As parents, faced with this realization, we must then ask ourselves – what skills are truly necessary for an authentic Catholic education? Quite simply, the same skills that have defined the educated human person for millennia: cultivation of habits of mind and soul centered on the virtues. The skills necessary to do this are the intransitive arts of grammar, logic, and rhetoric, and these are developed by exposure only to good and great works. This is an education for all times and all peoples who seek to fulfill their ultimate purpose and end in eternal beatitude. As well, it is the finest citizens from all lands, in all cultures, and all epochs who have been educated in the virtues, who have deep knowledge of themselves, and who are able to accurately and deeply articulate reality. It is these same truly educated souls that are solely responsible for building up and edifying society. The CCSS is the very anti-thesis of a true education and it promotes false skills, the deadly vices and eschews the virtues. Sadly, it gives the appearance of building up, but it only has the potential to puff up with a temporary gain for a long term loss.

Another criticism by the architects accuses the Catholic scholars of including the “deceased” among their signers and of not having attended certain meetings contained in the within their letter to bishops. I am unaware of any deceased professors on that list, and the burden of proof lies with the architects of the CCCII to identify those who are, given they are making the accusation. Moreover, it is unclear how the human mind is barred from understanding the CCSS for not having attended certain meetings. Could the architects please elaborate on this assertion?

Finally, the architects of the CCCII have sought to discredit the Catholic professors, claiming that, “With one or two exceptions, none of the signees have the professional expertise to back up the allegations they make.” I am familiar with many of these fine scholars, most of whom have spent their entire careers in classrooms, and I know they understand fully the allegations they make. As such, the charge that they lack “professional expertise” is an echo of the language the swindlers used in The Emperor’s new Clothes — educational jargon miscalled “expertise.” These men and women are fine scholars and professors, and this “lack of credibility” accusation is a straw man ploy. It will not work on parents who understand the deeper implications of the CCSS and CCCII and how they are the death knell of an authentic Catholic education.

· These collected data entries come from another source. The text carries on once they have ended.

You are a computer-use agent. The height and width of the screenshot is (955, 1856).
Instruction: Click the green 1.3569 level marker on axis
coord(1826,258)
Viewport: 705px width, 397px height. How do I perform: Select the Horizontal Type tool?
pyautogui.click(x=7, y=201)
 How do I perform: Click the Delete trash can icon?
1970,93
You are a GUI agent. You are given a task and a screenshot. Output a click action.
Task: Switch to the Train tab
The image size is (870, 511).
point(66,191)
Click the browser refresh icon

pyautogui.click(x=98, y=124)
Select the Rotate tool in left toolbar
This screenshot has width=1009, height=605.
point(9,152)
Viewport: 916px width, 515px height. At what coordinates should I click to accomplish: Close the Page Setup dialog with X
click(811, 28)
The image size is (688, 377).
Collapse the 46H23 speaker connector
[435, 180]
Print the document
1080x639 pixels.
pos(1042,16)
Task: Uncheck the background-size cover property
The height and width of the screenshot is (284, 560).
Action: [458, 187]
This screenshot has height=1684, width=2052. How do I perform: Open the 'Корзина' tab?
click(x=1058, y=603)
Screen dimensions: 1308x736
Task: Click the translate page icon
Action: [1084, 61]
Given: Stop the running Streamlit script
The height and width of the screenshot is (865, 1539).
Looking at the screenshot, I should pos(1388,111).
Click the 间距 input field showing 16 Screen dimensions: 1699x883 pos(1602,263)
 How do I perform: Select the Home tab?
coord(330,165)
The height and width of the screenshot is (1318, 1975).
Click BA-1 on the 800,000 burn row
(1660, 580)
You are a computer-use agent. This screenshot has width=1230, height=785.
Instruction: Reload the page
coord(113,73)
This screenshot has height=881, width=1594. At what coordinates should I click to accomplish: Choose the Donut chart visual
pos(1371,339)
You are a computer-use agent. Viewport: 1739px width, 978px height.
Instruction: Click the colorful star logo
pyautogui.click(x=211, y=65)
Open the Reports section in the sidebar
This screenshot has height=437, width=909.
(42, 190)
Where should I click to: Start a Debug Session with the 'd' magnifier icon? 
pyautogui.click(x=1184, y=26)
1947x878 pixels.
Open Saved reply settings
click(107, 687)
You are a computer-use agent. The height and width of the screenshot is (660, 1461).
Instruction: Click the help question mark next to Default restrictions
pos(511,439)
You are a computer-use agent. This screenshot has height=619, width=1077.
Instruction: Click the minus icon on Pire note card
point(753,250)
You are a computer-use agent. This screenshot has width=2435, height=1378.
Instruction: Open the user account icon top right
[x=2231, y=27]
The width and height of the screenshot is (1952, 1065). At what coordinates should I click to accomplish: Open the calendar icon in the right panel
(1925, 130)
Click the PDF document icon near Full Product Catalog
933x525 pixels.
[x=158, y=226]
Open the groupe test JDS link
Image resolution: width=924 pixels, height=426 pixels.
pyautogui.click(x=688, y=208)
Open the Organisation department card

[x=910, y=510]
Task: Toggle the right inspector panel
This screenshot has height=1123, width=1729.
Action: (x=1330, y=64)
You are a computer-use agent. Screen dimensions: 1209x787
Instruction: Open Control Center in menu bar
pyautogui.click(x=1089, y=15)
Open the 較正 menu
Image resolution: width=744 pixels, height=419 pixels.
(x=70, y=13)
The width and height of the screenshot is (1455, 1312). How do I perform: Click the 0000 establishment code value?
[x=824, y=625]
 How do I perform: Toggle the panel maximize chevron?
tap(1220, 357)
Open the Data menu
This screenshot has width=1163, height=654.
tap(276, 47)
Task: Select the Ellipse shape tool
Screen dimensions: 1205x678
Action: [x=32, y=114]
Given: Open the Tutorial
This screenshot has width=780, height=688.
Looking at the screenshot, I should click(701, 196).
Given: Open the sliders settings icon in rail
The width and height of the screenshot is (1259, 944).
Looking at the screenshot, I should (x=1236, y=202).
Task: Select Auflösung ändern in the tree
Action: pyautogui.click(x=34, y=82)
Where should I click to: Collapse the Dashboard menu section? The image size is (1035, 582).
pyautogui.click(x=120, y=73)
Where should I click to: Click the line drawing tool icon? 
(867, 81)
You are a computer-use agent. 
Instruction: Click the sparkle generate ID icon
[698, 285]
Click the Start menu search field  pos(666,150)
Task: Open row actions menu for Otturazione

I am extremely concerned about the future of authentic Catholic education. As I continue to study the entirety of CCSS and CCCII, it is becoming manifestly apparent that it is the 132 professors that have the best interests of Holy Mother Church, the members of the Body of Christ, children and their first teachers alike. I am deeply troubled about the mutual exclusivity of Catholic education and CCSS/CCCII. Though I am immune to arguments forged in jargon, I am more interested in truth than in being right. If any architect of the CCCII finds instances where I have erred in my analysis, I would consider it an act of Christian charity if the CCCII proponents could correct me by use of truth and sound arguments.

Finally, I believe that the proponents of CCCII and CCSS in Catholic schools, the educators at Loyola University and Boston College and those at the NCEA, have a Catholic duty and an intellectual responsibility to answer the objections so clearly articulated by the 132 scholars in their letter to the Bishops.